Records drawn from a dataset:

==========

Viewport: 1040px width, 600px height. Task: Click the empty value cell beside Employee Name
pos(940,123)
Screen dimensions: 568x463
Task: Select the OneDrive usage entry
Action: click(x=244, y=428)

==========

• **WHAT IS EXPECTED**
Without leaving anything out, repeat the data exactly.

• **PROBLEM SOLUTION**
Viewport: 1040px width, 600px height. Task: Click the empty value cell beside Employee Name
pos(940,123)
Screen dimensions: 568x463
Task: Select the OneDrive usage entry
Action: click(x=244, y=428)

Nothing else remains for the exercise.